The flared cowl of a startled cobra would be a highlight of any David Attenborough wildlife documentary.

They are pretty gripping in real life, too, as I discovered in a quiet corner of Mai Po Marshes Nature Reserve yesterday.  Cycling slowly towards a bend I entered a carpet of dry leaf litter and - right beneath my front tyre - saw the sudden movement of a large black snake.

The snake's head flared as I looked down and the white cobra nape "spectacles" were clearly visible.

"Goodness !" I exclaimed; - or words to that effect.  The writhing snake was lost to view behind me as the momentum of the bicycle carried me onwards.  But then there was a loud, hissing, scratching sound from the rear of the bike...

"It's coming to get me !" I panicked and jumped off the bike, only to discover that the snake was well away and the "hissing" was caused by a dry leaf stuck between the tyre and the rear brake pads.

And all the birds were pretty distant when I got to Ponds 16/17…. still, at least I'd had some exercise !

Anyway, I recovered my composure sufficiently to return to Mai Po this morning (Oct 28th).
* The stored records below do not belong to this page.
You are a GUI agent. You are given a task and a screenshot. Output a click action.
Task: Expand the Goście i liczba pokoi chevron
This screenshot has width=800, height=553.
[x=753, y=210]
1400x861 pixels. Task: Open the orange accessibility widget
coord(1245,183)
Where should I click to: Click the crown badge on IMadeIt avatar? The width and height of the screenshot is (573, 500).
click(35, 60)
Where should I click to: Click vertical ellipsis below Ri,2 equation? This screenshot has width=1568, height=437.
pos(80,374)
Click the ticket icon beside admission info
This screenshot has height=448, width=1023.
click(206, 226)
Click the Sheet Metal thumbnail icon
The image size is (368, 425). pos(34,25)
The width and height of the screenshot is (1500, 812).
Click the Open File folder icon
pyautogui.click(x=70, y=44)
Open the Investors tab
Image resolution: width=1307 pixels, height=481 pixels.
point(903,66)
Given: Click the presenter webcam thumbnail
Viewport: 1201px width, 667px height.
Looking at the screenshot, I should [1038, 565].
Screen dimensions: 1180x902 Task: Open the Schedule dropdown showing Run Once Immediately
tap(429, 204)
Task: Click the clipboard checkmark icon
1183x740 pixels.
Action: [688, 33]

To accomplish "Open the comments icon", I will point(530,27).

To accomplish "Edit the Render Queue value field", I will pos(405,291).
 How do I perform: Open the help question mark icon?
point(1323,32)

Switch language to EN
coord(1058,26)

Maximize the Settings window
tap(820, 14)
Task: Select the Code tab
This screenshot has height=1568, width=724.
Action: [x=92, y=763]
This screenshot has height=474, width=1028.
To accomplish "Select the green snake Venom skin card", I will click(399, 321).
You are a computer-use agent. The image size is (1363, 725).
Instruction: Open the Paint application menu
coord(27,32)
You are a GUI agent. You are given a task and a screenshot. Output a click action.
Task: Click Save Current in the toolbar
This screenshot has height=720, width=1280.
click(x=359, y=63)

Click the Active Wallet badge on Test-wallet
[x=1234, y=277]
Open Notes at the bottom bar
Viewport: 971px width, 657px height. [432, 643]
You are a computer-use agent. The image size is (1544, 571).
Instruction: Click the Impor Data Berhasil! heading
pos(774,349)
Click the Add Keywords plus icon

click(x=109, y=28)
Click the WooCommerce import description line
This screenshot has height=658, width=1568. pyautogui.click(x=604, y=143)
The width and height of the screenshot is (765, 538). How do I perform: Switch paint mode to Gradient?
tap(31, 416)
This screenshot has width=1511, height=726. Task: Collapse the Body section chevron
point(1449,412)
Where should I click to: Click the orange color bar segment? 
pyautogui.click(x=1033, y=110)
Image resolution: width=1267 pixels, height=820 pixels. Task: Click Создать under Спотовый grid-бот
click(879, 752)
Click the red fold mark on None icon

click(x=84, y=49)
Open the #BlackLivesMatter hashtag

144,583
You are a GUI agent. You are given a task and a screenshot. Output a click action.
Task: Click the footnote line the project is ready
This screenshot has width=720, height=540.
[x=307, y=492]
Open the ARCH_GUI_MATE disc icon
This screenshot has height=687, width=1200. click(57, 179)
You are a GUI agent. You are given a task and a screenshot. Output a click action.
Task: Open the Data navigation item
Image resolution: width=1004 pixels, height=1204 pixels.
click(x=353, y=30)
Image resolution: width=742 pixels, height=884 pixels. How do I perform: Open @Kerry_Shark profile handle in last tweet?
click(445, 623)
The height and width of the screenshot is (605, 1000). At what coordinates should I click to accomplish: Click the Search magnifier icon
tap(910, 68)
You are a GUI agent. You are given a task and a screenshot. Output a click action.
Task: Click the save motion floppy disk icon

The only movements along the track to the boardwalk were the flittings of Japanese White-Eyes and a lone  Daurian Redstart. Nothing more sinister than White-breasted Waterhens scuttled into the undergrowth at my approach.

At the farthest Mai Po boardwalk hide, a couple of "surprise" birds, namely Large White Headed Gulls and fear of a different kind ... - how to identify these things when one is seasonally out of practice ?

And there is the business of negotiating the ever-shifting sands of gull taxonomy...

Heuglins is our commonest LWHG, but it has yellow legs.  For the pink (ish) legs and white-tipped outer primaries (even though this would be an earliest winter record) I'd have to go for Yellow-legged,
er, Mongolian, er, "Caspian Gull"...


 Larus (cachinnans) mongolicus ??
or Larus cachinnans (mongolicus) ??

I'll get back to you on this one, after I've asked around.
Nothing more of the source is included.